Attackers exfiltrate sensitive data, set a ransom deadline, and publish if unpaid. No encryption is deployed — there is no technical recovery path. The only leverage is the threat of publication. This model requires no decryption key management and no negotiation over system restoration, which is why groups like ShinyHunters adopted it at scale. The only effective defense is preventing exfiltration in the first place: access controls, egress monitoring, and least-privilege enforcement.

What is the most common initial access vector in 2025–2026 breaches?

Vulnerability exploitation overtook credential theft for the first time in the Verizon 2026 DBIR, accounting for 31% of initial access versus 13% for stolen credentials. But compromised credentials still appear in 39% of all breaches when the full attack chain is considered — most commonly through infostealer malware harvesting reused passwords from personal accounts and applying them to corporate systems.

How does third-party risk translate into a direct breach?

A vendor, SaaS provider, or OAuth integration with access to your systems is an extension of your attack surface. The Conduent breach affected 62.2 million individuals across dozens of insurers — none of whom were directly attacked. The Klue breach exposed CRM data across HackerOne, Recorded Future, Jamf, and Tanium through a single stale service account credential. By 2026, 48% of confirmed breaches traced back to a third party (Verizon 2026 DBIR).

Can biometric data be recovered after a breach?

No.
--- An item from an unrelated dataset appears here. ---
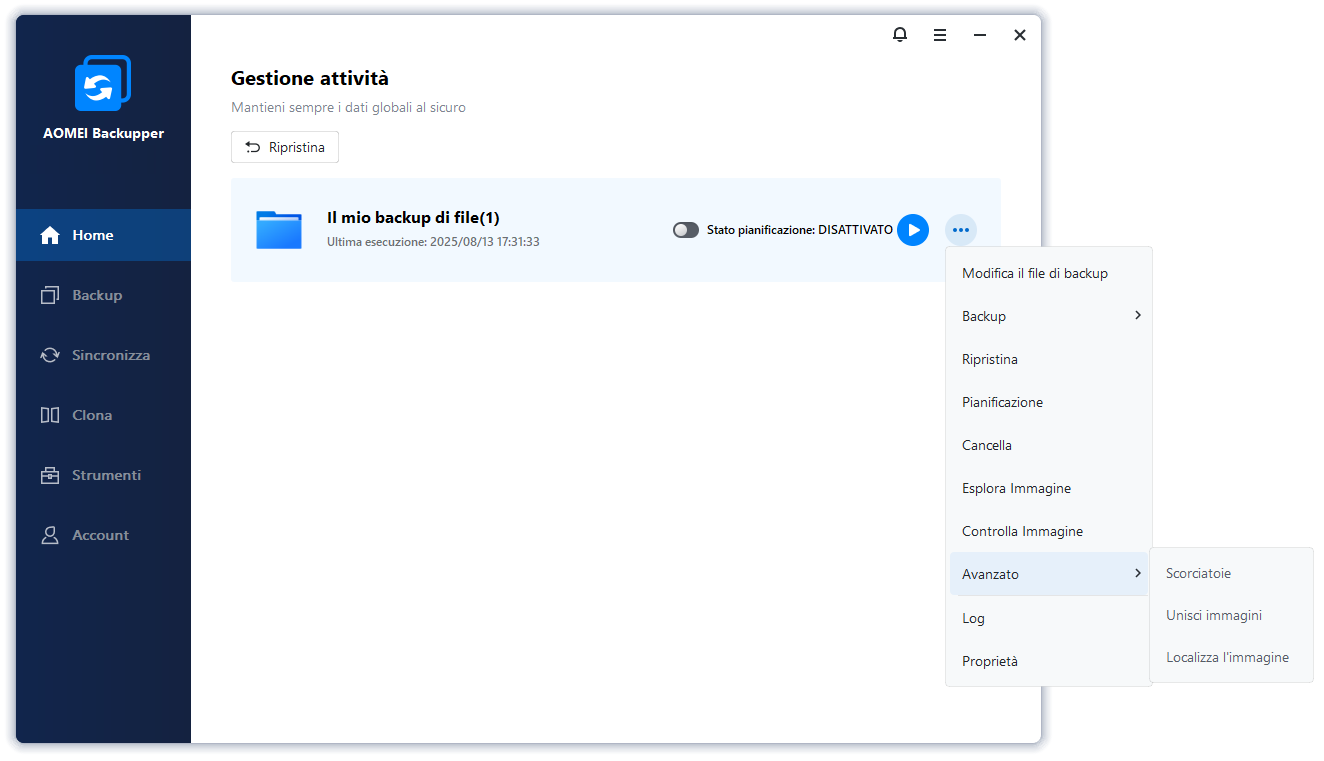Image resolution: width=1324 pixels, height=761 pixels.
Task: Click the Ripristina button below the title
Action: tap(285, 147)
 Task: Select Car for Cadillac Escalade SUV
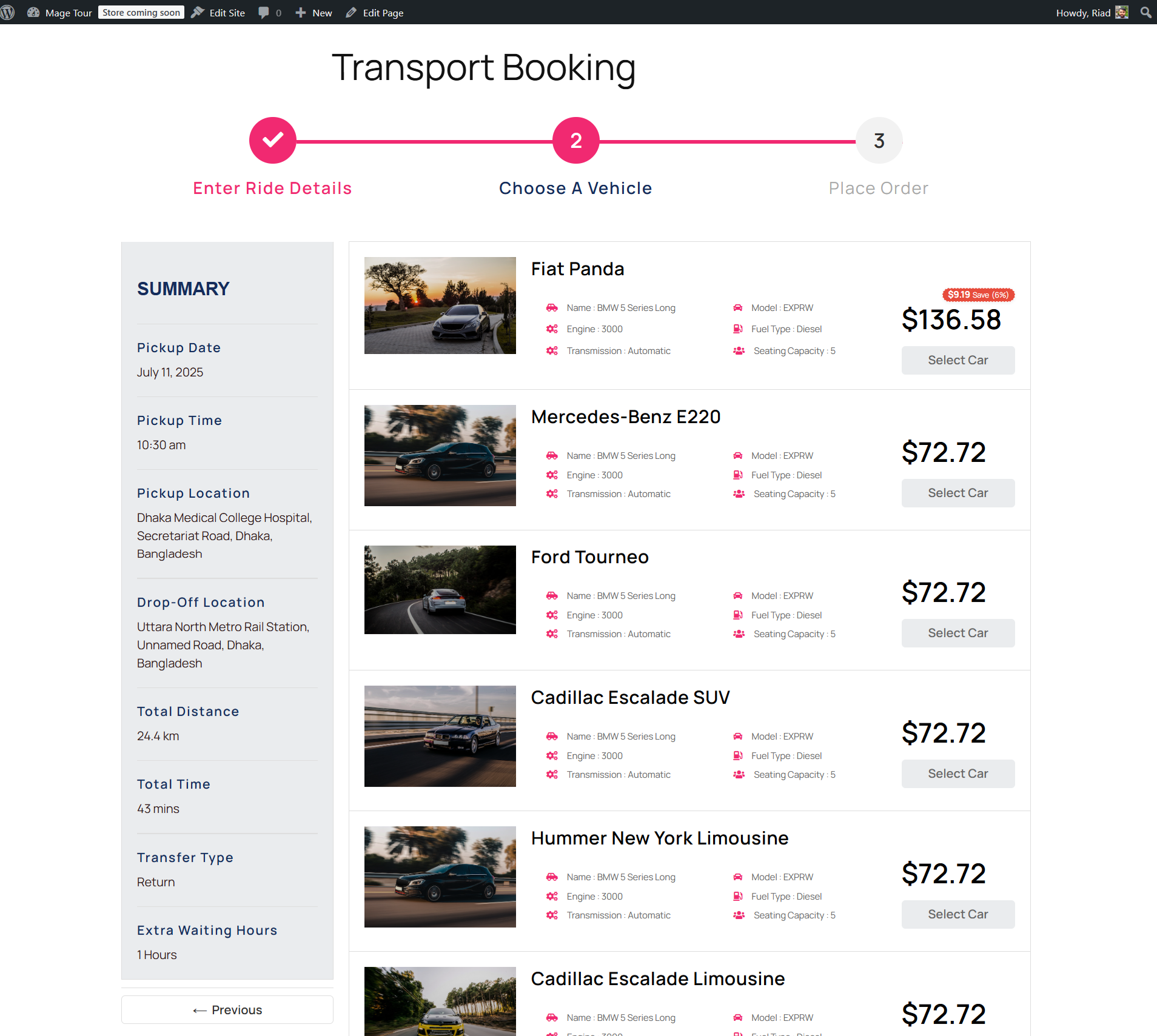[x=958, y=774]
Unlike passwords, biometric identifiers such as fingerprints and palm prints cannot be changed or reissued. The NYC Health + Hospitals breach exposed biometric templates for 1.8 million patients. Those individuals have no equivalent of a password reset — their biometric identifiers are permanently compromised for any system that relies on them.

What made the Marks & Spencer breach so expensive?

The £300 million loss came from operational disruption, not from the breach itself. Scattered Spider used SIM-swapping and helpdesk impersonation to obtain credentials for a third-party contractor, then moved through Active Directory. Online sales were suspended for 46 days. The attack required no technical exploit — a phone call to a helpdesk agent was sufficient. That is what makes social engineering disproportionately costly: it bypasses technical controls entirely.